▸ Document extract

Italian Expert: Coronavirus ‘No Longer Exists’ Clinically

People enjoy a gondola ride past the Doge's Palace on May 29, 2020 in Venice, as the count
ANDREA PATTARO / AFP

ROME — Dr. Alberto Zangrillo, the head of intensive care at the San Raffaele hospital in Milan, told Italian media Sunday that Italy has beaten the coronavirus and it is counterproductive to keep attention focused on it.

Speaking on the RAI 3 television network, Dr. Zangrillo said that “the swabs performed over the last 10 days showed a viral load that was absolutely infinitesimal in quantitative terms compared to the ones carried out on patients a month or two ago.”

Professor Zangrillo was citing a new study by Massimo Clementi, director of the Microbiology and Virology Laboratory at the San Raffaele hospital, which is due to be published shortly. The Lombardy region, where the hospital is located, has been Italy’s hardest hit in terms of absolute numbers of those infected by the coronavirus as well as in fatalities.

The study shows that, “in reality, from the clinical point of view, the virus no longer exists,” Zangrillo said.

The doctor declared that his conclusions are corroborated by studies from Milan’s Vita-Salute San Raffaele University as well as by Italian virologist Dr. Guido Silvestri, chair of pathology at Emory University in Atlanta, who has stated that the retreat of COVID-19 “continues undaunted.”

Zangrillo also said that to continue drawing attention to the coronavirus can wind up looking “ridiculous” from the perspective of clinical virology.

Italian officials, who have gone to great lengths to encourage caution, reacted swiftly to Dr. Zangrillo’s comments.

“I can only express great surprise and absolute puzzlement over the statements made by Professor Zangrillo,” said Franco Locatelli, the head of Italy’s supreme health council. “Just look at the number of new cases confirmed every day for evidence of the persistent circulation of the virus in Italy.”

▸ Exercises to complete
(a) Based on the article about Dr. Zangrillo's coronavirus claim, decide whether each statement agrees with the text, answering yes or no and quoting the words that settle it: (i) Zangrillo heads intensive care at the San Raffaele hospital in Milan; (ii) Guido Silvestri is chair of pathology at a university in Milan; (iii) Zangrillo made his remarks on the RAI 1 television network.
(b) In the article about Dr. Zangrillo's coronavirus claim, what position does Franco Locatelli hold?
(c) Write the next part of the article about Dr. Zangrillo's coronavirus claim, picking up after its final sentence.

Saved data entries
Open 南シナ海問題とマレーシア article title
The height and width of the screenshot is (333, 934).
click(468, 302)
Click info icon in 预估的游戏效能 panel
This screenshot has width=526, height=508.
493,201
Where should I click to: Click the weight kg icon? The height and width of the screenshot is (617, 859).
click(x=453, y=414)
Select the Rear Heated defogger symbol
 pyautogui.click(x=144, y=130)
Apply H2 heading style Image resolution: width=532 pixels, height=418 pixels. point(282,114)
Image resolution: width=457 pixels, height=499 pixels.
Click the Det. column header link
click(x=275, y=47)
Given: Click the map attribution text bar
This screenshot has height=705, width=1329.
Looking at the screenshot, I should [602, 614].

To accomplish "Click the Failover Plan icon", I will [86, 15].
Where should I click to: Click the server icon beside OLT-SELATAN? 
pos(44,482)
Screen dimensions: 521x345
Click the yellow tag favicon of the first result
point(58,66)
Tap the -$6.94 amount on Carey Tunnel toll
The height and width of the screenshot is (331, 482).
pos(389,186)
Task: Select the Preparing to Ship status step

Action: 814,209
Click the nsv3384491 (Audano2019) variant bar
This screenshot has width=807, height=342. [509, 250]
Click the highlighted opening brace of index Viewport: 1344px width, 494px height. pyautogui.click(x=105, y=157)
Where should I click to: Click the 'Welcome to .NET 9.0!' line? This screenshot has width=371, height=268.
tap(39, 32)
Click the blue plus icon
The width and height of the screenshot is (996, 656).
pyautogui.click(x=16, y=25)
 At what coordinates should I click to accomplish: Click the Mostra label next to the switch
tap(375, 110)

▸ Results of the exercise
(a)
(i) Yes: "the head of intensive care at the San Raffaele hospital in Milan"
(ii) No: "chair of pathology at Emory University in Atlanta"
(iii) No: "Speaking on the RAI 3 television network"

(b) He is the head of Italy's supreme health council.

(c)
In point of fact, however, there were only 318 new cases discovered in all of Italy during the 24-hour period from June 1-2, despite aggressive testing, true to the ongoing trend in reduction.

On June 2, the number of active cases of coronavirus in Italy dropped below 40,000 for the first time since late March, to a total of 39,893, continuing a declining trend of some 10,000 per week. Deaths with coronavirus during the same 24-hour period fell to 55 out of an average 1,800 deaths per day in Italy from other causes.

Globally, 360,412 people have died with the coronavirus, according to Johns Hopkins University, putting it roughly in the range of worldwide deaths from the 2008-2009 swine flu, estimated at between 151,700 and 575,400 people.

Coming to Zangrillo’s defense, Dr. Matteo Bassetti, director of the infectious diseases clinic at the San Martino hospital in Genoa, said Monday that the virus seems to have lost much of its lethal force.

The coronavirus “may now be different: the firepower it had two months ago is not the same firepower it has today,” he said.